Median overall survival in the cohort was 32.0 months. At the time of analysis, 47 deaths had been recorded in the cohort (62.7%). The risk of shortened overall survival was significantly higher in patients whose phase angle was less than 4.733 degrees than in the remaining patients (19.6 months vs. 45 months, p = 0.0489; chi-square: 3.88; hazard ratio: 1.8856; 95% confidence interval: 1.0031 to 3.5446).

Conclusions

Phase angle might be prognostic of survival in patients with advanced head-and-neck cancer. Further investigation in a larger population is required to confirm our results.

INTRODUCTION

“Head-and-neck cancer” (hnc) refers to malignant tumours involving the skin, soft tissues, or bones of the head and neck (excluding tumours of the brain and related tissues, and malignant melanomas)¹. In 2005, hnc accounted for 3.2% (n = 39,750) of all new cancers and 2.2% (n = 12,460) of all cancer deaths in the United States². Mucosal squamous cell carcinoma is the most frequent malignancy of the head and neck, accounting for approximately 85% of cases. Squamous cell carcinomas include cancers of the oral cavity, oropharynx, larynx, hypopharynx, paranasal sinuses, and nasopharynx (International Classification of Diseases, revision 10, codes C07–C14 and C32–C33)¹.

Progressive weight loss and malnutrition are commonly found in cancer patients (not only when in hospital), and especially in those with hnc, but also in those with lung and gastrointestinal cancers^3,4. Weight loss during treatment for hnc is a major concern. The obstacles to weight maintenance result not only from the cancer itself but also from its therapy: surgery, radiotherapy, and chemotherapy, which also lead to additional complications (for example, in oral intake)^2,5. The incidence of malnutrition in cancer patients ranges between 40% and 80%, and the prevalence ranges from 50% to 80% depending on tumour type, tumour location, stage of disease, treatment received, and the nutrition assessment method used⁶. Malnutrition and nutrition deficits all have a significant effect on mortality, morbidity, and quality of life in patients with hnc^7–10. Timely identification of problems with a patient’s nutrition could improve prognosis, increase response to therapy, and reduce the rate and severity of complications.

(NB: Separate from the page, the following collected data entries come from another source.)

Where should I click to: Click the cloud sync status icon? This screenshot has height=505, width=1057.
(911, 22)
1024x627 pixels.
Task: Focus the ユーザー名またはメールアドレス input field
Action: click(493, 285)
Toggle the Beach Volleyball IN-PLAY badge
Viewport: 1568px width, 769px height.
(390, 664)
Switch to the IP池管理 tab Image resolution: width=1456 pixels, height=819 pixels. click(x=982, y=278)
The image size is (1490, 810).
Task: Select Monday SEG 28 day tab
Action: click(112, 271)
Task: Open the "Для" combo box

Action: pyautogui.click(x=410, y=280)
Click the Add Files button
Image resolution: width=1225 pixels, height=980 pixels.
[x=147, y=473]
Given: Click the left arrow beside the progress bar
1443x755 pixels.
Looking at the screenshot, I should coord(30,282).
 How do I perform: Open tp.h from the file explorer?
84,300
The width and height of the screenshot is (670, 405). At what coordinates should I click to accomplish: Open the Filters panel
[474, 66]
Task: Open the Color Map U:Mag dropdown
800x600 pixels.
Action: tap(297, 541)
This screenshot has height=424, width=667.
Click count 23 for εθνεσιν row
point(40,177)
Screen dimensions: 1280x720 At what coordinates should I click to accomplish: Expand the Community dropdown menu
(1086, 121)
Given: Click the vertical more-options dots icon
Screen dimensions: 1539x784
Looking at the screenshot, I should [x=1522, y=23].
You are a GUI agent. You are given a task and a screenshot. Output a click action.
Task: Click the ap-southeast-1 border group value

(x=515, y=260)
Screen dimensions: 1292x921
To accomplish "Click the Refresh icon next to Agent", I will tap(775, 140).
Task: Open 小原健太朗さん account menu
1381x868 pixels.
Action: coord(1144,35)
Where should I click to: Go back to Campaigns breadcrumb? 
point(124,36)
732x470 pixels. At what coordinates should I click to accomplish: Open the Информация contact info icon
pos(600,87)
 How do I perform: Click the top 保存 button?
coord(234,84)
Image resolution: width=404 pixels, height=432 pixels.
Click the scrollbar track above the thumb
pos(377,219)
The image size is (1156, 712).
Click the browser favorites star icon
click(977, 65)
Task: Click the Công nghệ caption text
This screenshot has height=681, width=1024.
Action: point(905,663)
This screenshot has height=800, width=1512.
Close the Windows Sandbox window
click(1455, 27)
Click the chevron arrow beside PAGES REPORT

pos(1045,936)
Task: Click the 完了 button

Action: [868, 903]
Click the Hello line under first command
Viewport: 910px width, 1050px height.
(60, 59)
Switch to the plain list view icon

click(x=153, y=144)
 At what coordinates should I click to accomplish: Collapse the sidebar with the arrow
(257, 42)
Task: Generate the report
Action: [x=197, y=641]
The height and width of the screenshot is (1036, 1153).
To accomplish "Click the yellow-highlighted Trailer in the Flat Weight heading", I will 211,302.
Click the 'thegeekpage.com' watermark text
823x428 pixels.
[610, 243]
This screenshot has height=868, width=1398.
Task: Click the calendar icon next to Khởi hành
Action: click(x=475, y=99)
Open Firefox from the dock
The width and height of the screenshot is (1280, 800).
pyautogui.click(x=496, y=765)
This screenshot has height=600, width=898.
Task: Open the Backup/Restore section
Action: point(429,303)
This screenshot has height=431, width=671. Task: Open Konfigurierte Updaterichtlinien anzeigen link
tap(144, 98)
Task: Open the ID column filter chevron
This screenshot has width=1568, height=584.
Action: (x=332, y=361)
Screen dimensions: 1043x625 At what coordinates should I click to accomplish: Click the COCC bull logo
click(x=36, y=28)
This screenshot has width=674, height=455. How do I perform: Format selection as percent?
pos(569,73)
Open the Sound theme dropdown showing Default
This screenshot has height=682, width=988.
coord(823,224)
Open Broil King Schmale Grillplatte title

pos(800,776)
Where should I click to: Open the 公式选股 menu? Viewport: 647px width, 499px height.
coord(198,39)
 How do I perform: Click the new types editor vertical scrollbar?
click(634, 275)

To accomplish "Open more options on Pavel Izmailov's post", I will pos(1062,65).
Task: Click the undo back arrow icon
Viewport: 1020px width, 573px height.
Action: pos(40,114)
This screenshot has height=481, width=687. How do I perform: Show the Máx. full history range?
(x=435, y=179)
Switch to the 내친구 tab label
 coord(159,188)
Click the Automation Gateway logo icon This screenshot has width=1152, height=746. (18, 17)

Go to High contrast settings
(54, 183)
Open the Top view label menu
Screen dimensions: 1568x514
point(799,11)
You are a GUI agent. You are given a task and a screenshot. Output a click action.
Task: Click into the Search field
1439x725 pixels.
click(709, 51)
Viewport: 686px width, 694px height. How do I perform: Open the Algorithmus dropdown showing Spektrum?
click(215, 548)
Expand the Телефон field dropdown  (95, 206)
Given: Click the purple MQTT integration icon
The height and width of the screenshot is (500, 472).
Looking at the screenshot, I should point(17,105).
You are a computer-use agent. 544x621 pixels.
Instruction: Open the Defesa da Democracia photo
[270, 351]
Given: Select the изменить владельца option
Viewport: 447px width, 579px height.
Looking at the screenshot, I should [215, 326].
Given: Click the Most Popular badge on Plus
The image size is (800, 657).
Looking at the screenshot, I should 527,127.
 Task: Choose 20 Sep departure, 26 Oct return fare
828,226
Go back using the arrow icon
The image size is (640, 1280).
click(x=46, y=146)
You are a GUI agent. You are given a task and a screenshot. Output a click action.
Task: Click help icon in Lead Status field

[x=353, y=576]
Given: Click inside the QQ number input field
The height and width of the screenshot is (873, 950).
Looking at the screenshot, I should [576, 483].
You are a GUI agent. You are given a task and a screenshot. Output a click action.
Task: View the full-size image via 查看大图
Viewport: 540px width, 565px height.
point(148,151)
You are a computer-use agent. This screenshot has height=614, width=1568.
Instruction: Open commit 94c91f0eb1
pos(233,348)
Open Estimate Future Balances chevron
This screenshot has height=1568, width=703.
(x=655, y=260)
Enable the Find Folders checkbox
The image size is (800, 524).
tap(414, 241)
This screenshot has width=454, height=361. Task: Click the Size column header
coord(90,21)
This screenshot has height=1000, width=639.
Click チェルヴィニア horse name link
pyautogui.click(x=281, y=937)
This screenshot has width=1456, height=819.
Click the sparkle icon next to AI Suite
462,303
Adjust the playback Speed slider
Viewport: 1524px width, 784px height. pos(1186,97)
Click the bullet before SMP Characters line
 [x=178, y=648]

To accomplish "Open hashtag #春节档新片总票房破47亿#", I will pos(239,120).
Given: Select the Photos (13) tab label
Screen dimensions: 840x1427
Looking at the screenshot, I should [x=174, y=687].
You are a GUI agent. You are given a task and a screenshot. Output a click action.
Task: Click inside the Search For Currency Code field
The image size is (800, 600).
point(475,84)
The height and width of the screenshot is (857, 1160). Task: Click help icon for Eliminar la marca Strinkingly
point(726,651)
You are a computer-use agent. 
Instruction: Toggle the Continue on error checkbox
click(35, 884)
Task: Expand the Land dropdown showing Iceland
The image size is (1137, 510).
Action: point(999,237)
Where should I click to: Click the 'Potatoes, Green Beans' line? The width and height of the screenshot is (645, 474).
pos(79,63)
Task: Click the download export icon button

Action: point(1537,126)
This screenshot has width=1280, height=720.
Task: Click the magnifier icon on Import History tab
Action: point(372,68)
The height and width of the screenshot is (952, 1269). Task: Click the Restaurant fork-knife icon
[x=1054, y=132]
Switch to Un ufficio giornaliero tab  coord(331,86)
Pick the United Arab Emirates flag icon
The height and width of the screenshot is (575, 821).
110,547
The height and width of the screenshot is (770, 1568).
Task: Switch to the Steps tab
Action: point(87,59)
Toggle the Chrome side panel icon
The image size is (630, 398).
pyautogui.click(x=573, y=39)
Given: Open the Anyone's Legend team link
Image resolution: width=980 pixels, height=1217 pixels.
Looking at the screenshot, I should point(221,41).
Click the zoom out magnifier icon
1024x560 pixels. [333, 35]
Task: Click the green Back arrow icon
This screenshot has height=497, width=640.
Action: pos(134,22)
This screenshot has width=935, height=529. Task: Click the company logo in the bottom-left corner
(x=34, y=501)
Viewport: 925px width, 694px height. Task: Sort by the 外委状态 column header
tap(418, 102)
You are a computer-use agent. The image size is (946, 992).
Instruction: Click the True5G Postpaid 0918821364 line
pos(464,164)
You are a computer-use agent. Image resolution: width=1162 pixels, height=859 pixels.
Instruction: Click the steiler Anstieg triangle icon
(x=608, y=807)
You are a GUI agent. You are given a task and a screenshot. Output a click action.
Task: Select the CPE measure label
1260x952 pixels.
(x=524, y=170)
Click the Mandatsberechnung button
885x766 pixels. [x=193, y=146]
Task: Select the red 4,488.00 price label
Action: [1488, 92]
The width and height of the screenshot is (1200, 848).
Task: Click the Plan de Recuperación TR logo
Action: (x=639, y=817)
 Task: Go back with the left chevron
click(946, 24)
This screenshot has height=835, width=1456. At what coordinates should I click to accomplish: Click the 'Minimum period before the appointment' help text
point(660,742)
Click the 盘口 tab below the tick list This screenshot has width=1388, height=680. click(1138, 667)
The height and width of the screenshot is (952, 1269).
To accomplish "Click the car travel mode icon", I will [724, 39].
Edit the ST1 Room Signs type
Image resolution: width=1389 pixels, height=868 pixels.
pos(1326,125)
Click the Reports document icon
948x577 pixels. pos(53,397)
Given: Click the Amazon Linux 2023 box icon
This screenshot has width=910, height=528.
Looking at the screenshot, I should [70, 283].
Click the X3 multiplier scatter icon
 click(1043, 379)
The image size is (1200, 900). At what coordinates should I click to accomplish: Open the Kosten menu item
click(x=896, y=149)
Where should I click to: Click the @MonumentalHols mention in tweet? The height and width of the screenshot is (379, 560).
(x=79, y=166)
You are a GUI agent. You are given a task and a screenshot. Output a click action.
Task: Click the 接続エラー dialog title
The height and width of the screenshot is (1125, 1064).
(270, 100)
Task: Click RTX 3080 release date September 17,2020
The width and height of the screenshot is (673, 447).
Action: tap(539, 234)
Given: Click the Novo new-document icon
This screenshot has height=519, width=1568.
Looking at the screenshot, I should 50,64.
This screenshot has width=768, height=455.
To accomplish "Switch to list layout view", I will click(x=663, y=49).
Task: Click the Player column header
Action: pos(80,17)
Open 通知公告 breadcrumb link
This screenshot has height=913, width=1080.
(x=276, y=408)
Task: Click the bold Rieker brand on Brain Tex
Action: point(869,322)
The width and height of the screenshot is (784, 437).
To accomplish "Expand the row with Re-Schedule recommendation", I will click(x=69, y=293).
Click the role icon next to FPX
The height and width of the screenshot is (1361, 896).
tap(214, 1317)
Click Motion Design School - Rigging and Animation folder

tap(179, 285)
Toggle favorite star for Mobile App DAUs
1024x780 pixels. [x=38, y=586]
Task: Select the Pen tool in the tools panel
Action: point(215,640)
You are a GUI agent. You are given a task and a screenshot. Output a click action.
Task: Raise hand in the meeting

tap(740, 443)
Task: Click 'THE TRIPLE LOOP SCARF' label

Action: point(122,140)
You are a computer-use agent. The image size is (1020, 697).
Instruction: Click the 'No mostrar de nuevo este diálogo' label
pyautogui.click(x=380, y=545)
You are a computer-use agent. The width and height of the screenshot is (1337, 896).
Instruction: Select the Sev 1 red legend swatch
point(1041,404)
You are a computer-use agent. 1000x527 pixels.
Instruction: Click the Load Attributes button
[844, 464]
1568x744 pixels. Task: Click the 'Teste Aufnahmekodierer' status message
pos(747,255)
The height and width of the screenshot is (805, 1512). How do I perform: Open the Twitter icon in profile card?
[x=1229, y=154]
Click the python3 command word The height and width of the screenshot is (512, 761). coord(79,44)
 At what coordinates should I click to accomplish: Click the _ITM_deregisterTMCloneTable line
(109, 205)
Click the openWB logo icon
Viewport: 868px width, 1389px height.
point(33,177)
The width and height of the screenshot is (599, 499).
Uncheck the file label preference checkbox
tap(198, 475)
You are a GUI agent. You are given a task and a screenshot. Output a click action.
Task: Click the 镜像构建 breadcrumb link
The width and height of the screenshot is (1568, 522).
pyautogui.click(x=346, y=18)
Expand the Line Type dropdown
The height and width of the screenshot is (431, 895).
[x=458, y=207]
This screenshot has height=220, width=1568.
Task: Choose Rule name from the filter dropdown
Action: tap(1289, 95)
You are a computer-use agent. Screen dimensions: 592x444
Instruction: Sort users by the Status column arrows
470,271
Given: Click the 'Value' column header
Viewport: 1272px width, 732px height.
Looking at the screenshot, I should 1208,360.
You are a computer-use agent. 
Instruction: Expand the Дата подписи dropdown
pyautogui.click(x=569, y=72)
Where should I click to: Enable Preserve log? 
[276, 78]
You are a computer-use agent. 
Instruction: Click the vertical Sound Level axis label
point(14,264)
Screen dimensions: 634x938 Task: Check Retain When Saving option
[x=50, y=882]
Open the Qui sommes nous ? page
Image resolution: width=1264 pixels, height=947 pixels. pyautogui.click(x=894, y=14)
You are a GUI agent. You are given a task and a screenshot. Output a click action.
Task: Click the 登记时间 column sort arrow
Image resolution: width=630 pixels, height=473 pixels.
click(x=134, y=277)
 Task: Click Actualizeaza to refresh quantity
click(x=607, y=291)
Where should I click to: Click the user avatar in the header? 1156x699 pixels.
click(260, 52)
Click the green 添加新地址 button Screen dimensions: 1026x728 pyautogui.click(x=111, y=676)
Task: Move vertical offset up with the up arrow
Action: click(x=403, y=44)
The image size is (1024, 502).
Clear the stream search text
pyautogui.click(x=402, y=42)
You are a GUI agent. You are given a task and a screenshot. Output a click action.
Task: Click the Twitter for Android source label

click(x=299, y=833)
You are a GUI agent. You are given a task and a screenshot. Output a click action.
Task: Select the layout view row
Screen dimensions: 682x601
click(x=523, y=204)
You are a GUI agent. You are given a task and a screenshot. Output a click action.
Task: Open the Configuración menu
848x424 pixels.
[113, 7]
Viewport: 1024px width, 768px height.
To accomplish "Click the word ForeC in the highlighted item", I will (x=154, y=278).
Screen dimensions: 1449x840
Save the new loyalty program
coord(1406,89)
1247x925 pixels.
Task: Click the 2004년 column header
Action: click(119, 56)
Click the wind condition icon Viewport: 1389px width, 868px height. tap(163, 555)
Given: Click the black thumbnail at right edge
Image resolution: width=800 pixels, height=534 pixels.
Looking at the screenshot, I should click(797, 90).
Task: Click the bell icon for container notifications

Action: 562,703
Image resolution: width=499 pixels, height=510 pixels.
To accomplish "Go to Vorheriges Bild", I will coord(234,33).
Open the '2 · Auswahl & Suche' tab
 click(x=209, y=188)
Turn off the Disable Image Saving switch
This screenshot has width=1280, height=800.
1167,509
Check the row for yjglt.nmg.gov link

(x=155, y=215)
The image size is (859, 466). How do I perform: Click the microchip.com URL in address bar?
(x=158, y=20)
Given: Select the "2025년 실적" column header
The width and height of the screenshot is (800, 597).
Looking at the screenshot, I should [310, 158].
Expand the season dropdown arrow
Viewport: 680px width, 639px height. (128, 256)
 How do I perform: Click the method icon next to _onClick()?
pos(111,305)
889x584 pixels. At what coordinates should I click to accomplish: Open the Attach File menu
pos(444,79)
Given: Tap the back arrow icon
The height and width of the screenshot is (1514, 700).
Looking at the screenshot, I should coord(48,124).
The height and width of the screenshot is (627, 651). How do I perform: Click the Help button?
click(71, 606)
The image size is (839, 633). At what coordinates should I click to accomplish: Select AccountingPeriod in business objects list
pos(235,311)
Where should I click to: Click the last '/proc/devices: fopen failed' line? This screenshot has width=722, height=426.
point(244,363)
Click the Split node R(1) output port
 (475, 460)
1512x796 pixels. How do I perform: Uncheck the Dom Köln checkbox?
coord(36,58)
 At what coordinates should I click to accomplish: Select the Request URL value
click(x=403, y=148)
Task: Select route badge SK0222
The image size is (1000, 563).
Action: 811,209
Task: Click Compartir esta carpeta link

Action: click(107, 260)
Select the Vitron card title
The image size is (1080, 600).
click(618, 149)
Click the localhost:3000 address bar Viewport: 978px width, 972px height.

There are many methods for the subjective and objective assessment of patient’s nutrition status, including anthropometric measurements (weight change, arm muscle circumference, triceps skin-fold thickness) and biochemical parameters (albumin, transferrin). Subjective global assessment (sga)¹¹ and patient-generated sga (pg-sga) are designed especially for cancer patients and are commonly used for patients with hnc¹². The European Society for Clinical Nutrition and Metabolism also recommends other tools such as nutrition risk screening (nrs-2002 for hospital admission), the Malnutrition Universal Screening Tool, and the Mini Nutritional Assessment¹³. Recently introduced and relatively new tools such as phase angle (pa) as determined by bioelectrical impedance analysis (bia) allow for an objective determination of prognosis¹⁴. As an objective evaluation of body composition and nutrition status, bia has been established as a valuable tool for assessing the condition of many types of patients, including those with cancer^15–18. The utility of these many nutrition screening tools has been evaluated by their ability to predict relevant clinical outcomes such as complications, treatment response, survival, and quality of life^14,15. Various methods can be used to assess prognosis and predict clinical outcome, but just a few can assess the effect of nutrition on overall survival¹⁴.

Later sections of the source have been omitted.